A loss of p53 function resulting from mutation is prevalent in human cancers. Thus, restoration of p53 function to mutant p53 using small compounds has been extensively studied for cancer therapy. We previously reported that PRIMA-1 (for 'p53 reactivation and induction of massive apoptosis') restored the transcriptional activity of p53 target genes in breast cancer cells with a p53 mutation. By using functional proteomics approach, we sought to identify molecular targets that are involved in the restoration of normal function to mutant p53. PRIMA-1 treated cell lysates were subjected to immunoprecipitation with DO-1 primary antibody against p53 protein, and proteins bound to p53 were separated on a denaturing gel. Bands expressed differentially between control and PRIMA-1-treated cells were then identified by matrix-assisted laser desorption ionization-time-of-flight spectrometry. Protein expression in whole cell lysates and nuclear extracts were confirmed by Western blotting. The effect of combined treatment of PRIMA-1 and adriamycin in breast cancer cells was determined with a cytotoxicity assay in vitro. PRIMA-1 treated cells distinctly expressed a protein band of 90 kDa that was identified as heat shock protein 90 (Hsp90) by the analysis of the 90 kDa band tryptic digest. Immunoblotting with isoform-specific antibodies against Hsp90 identified this band as the alpha isoform of Hsp90 (Hsp90alpha). Co-immunoprecipitation with anti-Hsp90alpha antibody followed by immunoblotting with DO-1 confirmed that p53 and Hsp90alpha were interacting proteins. PRIMA-1 treatment also resulted in the translocation of Hsp90alpha to the nucleus by 8 hours.

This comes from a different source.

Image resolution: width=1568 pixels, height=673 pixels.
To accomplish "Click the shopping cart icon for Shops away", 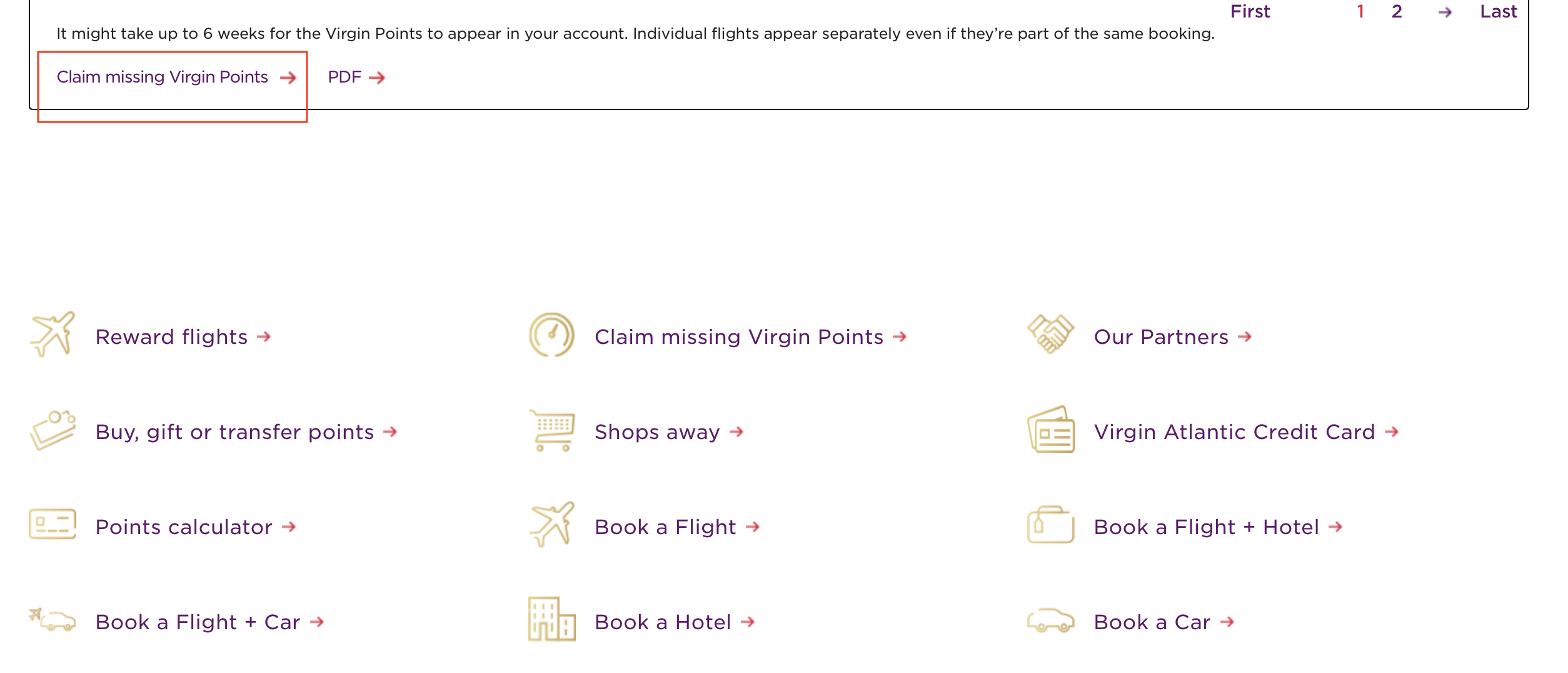I will 552,430.
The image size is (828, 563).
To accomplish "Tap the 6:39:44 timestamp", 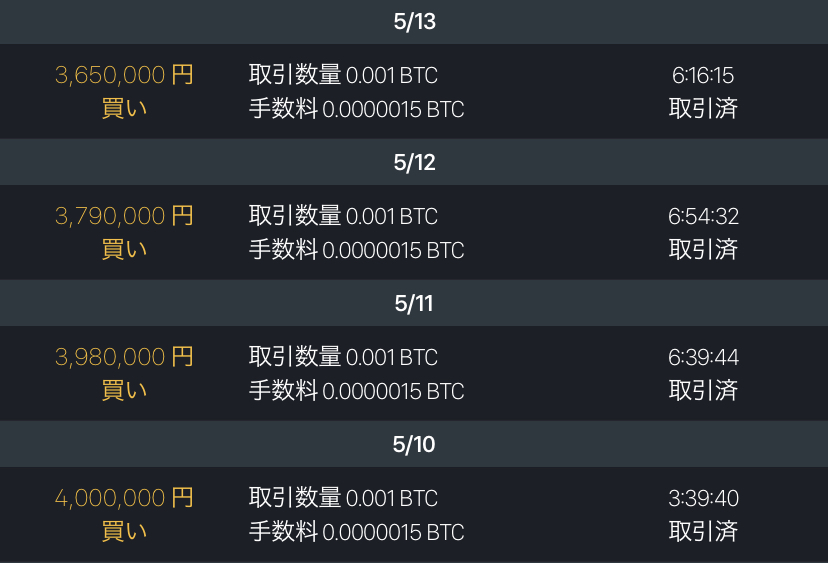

Treatment of cells with PRIMA-1 alone or in combination with adriamycin, a DNA-targeted agent, resulted in increased sensitivity of tumor cells. The studies demonstrate that PRIMA-1 restores the p53-Hsp90alpha interaction, enhances the translocation of the p53-Hsp90alpha complex and reactivates p53 transcriptional activity. Our preliminary evidence also suggests that PRIMA-1 could be considered in combination therapy with DNA-targeted agents for the treatment of breast cancer, especially for tumors with aberrant p53 function.